Friday, February 06, 2015

Characters who hold your interest.

One of the things I struggle with in my stories is when there are too many characters. I have to introduce them slowly, one by one, so as not to confuse the reader. I have to give them non-confusing names.  No Ajay and Vijay or Tina and Bina in the same story. I have to make each character memorable, so that the reader can differentiate between them. And most of all, I have to make each one interesting. The reader should want to know what is going to happen to this person.

That is a tall order. And when I'm stuck, I do the natural thing. Eat chocolate cake. No, seriously, I look to the experts to see how they do it. So when I read a book, I observe how the writer has introduced the characters, and whether I'll benefit from that technique. It slows down reading, and takes away some of the joy of reading, but that's a professional hazard.

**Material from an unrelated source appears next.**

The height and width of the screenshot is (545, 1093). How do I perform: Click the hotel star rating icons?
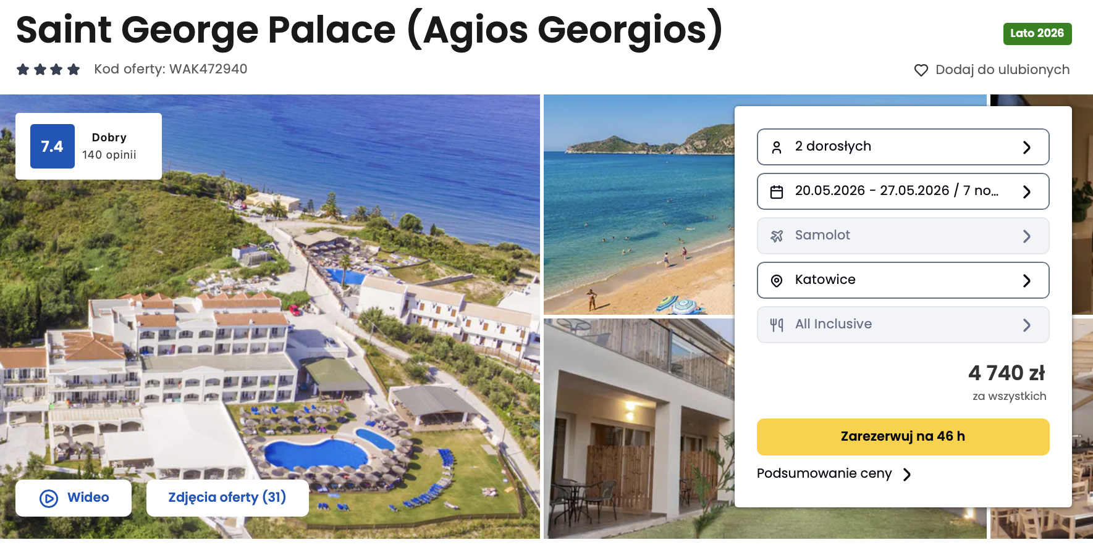click(48, 70)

Anyway, I've been trying this with movies too. Movies and TV serials have the visual advantage. They can give you different-looking people, wearing different kind of clothes, and you can easily make out who is who. In a story, all this work has to be done with words. So yeah, it might be easier in the visual medium. But you still have to make the viewer care for your characters. How do they do that? You need not like the character. You should just be hooked enough to love them or hate them, or at least want to know what will happen to them.

Coincidentally, just as I was grappling with this problem, Star World started telecasting Downton Abbey a couple of weeks ago. I like British programmes, and I like period dramas. So I decided to give this a shot (mainly because I didn't have any interesting book to read that night.) Downton Abbey has a plethora of characters, but yet, within one episode, all 10-15 of them were known to me. And by the second episode, I was itching to watch the third episode because I was involved with the characters and was thinking about them all day.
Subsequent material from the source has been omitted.